____ Text to read

On October 31, 1986, the Defense Personnel Support Center ("DPSC") awarded Case Contract No. DLA100-87-C033. The contract required Case to manufacture 582,480 pairs of men's fire resistant coveralls. The coveralls were to be woven from Nomex yarn and Case was to deliver 24,020 to 24,340 units per month beginning June 13, 1987. Case was unable to meet the delivery schedule specified in the contract, however, due to a disagreement with the DPSC over the quality standards set forth in the contract specifications. As a result, Case temporarily closed its plant on September 30, 1987. Subsequently, on February 1, 1988, Case and the DPSC agreed to a new delivery schedule in a contract modification. Under the new schedule, Case was required to furnish the DPSC with 20,000 coverall units per month. The modification, No. P00010 ("Mod.10"), stated, "Contractor's delinquency/anticipated delinquency is not excusable."1 

Because Case was a small business, it was allowed to bill the government on a monthly basis for costs incurred in connection with the contract. See 48 C.F.R. §§ 32.502-4(b), 52.232-16 (1986). Under this arrangement, the DPSC paid Case 90% of the amount Case billed each month. Case then was to pass this payment on to its supplier, Industrion, Inc. ("Industrion"), which, in turn, was to pay its spinner, Dixie Yarn ("Dixie"). Each month, when finished coveralls were shipped, the government would pay Case the remaining 10 percent due on the monthly payment.

Unfortunately, Case experienced supply problems with Industrion and Dixie. Unknown to Case, Industrion had an outstanding debt to Dixie. Allegedly, Dixie applied the payment it received from Industrion to that debt, and did not supply Industrion with yarn for delivery to Case. Consequently, Case was unable to meet the revised delivery schedule set forth in Mod. 10. Eventually, in October of 1988, Case requested a further revision of the delivery schedule, to 12,800 units per month. However, when the contracting officer asked Case to sign a modification providing for the delivery schedule Case had requested, Case refused to sign until its Industrion/Dixie supply problems were resolved.

Unwilling to accept Case's condition, the contracting officer unilaterally modified the contract on December 21, 1988, in modification No. P00021 ("Mod.21") to impose a new delivery schedule of 12,800 units per month. After Case failed to meet the new delivery schedule, the contracting officer issued a show cause letter on February 3, 1989. After submitting a proposal for contract completion that was unacceptable to the DPSC, Case made no deliveries after April 19, 1989. On July 20, 1989, the contracting officer issued a final decision terminating the contract for default. Shortly thereafter, on August 3, she issued a second final decision in which she demanded from Case the repayment of unliquidated progress payments in the amount of $4,064,212.54, plus interest.2  The amount sought later was reduced through sales of Case's inventory to $2,806,448.43, plus interest.

________
____ Dataset content

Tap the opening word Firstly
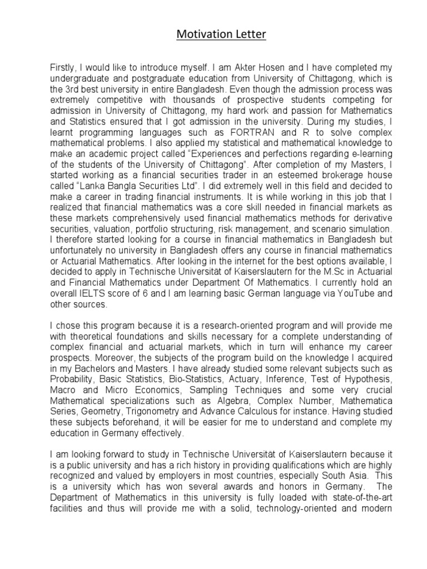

________

■ **Do this**: Transcribe the coveralls contract passage word for word, starting at "Unwilling to accept" and ending at "to $2,806,448.43, plus interest.".

■ **Task output**:
Unwilling to accept Case's condition, the contracting officer unilaterally modified the contract on December 21, 1988, in modification No. P00021 ("Mod.21") to impose a new delivery schedule of 12,800 units per month. After Case failed to meet the new delivery schedule, the contracting officer issued a show cause letter on February 3, 1989. After submitting a proposal for contract completion that was unacceptable to the DPSC, Case made no deliveries after April 19, 1989. On July 20, 1989, the contracting officer issued a final decision terminating the contract for default. Shortly thereafter, on August 3, she issued a second final decision in which she demanded from Case the repayment of unliquidated progress payments in the amount of $4,064,212.54, plus interest.2  The amount sought later was reduced through sales of Case's inventory to $2,806,448.43, plus interest.